The depot was designed in an Italian Renaissance style of architecture, featuring Palladian windows and classical elements such as pilasters and a molded entablature.

Amtrak passengers often note that the station is small and is elevated far above the tracks, requiring use of a long stairway or elevator. This design reflects the original intent of the station as a suburban stop and the much smaller size of Atlanta at the turn of the 20th century.

The interior of the station underwent an extensive remodeling in preparation for the 1996 Summer Olympics, held in Atlanta.

==Possible replacement==
There have been proposals for a new Amtrak station in downtown. In April 2011, the city of Atlanta submitted an application for a grant seeking $22.5 million to relocate the station approximately 1 mi south to Northside Drive and 17th Street, near the multi-use community of Atlantic Station. However, the deal fell through, and the property instead sold to Fuqua Development.

● TASKS TO CARRY OUT:
1 – Answer these questions from the passage on the Atlanta Amtrak station.
(a) In what architectural style was the depot designed?
(b) What event did the extensive interior remodeling prepare for?
(c) How much money did the city of Atlanta's April 2011 grant application seek?
2 – Reproduce the part of the passage on the Atlanta Amtrak station starting at "Amtrak passengers often" and ending at "held in Atlanta.", switching "stairway" to "staircase".
3 – Continue the passage on the Atlanta Amtrak station from its final sentence onward.

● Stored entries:
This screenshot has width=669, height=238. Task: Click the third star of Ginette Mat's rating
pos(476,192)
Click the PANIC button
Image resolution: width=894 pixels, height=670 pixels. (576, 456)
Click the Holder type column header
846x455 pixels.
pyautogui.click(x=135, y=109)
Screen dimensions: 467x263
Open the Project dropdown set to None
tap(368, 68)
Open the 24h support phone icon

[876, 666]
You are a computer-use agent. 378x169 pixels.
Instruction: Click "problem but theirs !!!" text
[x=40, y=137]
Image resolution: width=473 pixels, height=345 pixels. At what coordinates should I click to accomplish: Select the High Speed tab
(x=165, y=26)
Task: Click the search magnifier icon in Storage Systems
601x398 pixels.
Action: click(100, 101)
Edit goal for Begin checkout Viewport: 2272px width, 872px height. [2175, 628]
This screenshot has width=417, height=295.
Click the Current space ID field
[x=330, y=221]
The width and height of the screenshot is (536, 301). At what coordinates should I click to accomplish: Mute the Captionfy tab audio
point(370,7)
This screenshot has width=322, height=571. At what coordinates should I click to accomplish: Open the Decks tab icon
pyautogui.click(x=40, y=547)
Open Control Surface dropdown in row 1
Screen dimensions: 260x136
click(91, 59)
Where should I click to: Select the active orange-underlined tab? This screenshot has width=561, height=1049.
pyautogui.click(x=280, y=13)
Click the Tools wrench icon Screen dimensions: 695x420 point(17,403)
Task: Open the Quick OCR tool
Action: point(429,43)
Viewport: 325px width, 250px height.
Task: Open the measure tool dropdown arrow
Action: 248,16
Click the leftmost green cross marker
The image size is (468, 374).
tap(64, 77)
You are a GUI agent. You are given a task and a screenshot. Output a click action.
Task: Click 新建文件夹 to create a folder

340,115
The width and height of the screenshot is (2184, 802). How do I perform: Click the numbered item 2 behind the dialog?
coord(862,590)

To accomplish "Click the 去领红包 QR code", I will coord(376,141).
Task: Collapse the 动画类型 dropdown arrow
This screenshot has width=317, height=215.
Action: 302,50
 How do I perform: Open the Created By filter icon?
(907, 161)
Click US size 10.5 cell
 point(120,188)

● ANSWERS TO THE TASKS:
1 –
(a) An Italian Renaissance style of architecture.
(b) The 1996 Summer Olympics, held in Atlanta.
(c) $22.5 million.

2 –
Amtrak passengers often note that the station is small and is elevated far above the tracks, requiring use of a long staircase or elevator. This design reflects the original intent of the station as a suburban stop and the much smaller size of Atlanta at the turn of the 20th century.

The interior of the station underwent an extensive remodeling in preparation for the 1996 Summer Olympics, held in Atlanta.

3 –
In November 2011, the Georgia Department of Transportation signed a $12.2 million contract with Cousins Properties, The Integral Group, and Forest City Enterprises to develop plans for a new station in The Gulch area near Five Points, close to the former site of the Terminal station. This station is intended to serve as a hub not only for Amtrak, but for MARTA, intercity buses, and the proposed commuter rail lines as well.

Amtrak continued to negotiate with MARTA, Norfolk Southern, CSX, the City of Atlanta, and GDOT as it explores options for replacing its facility. Among the options currently under consideration is the site of the former General Motors assembly plant adjacent to the Doraville MARTA station.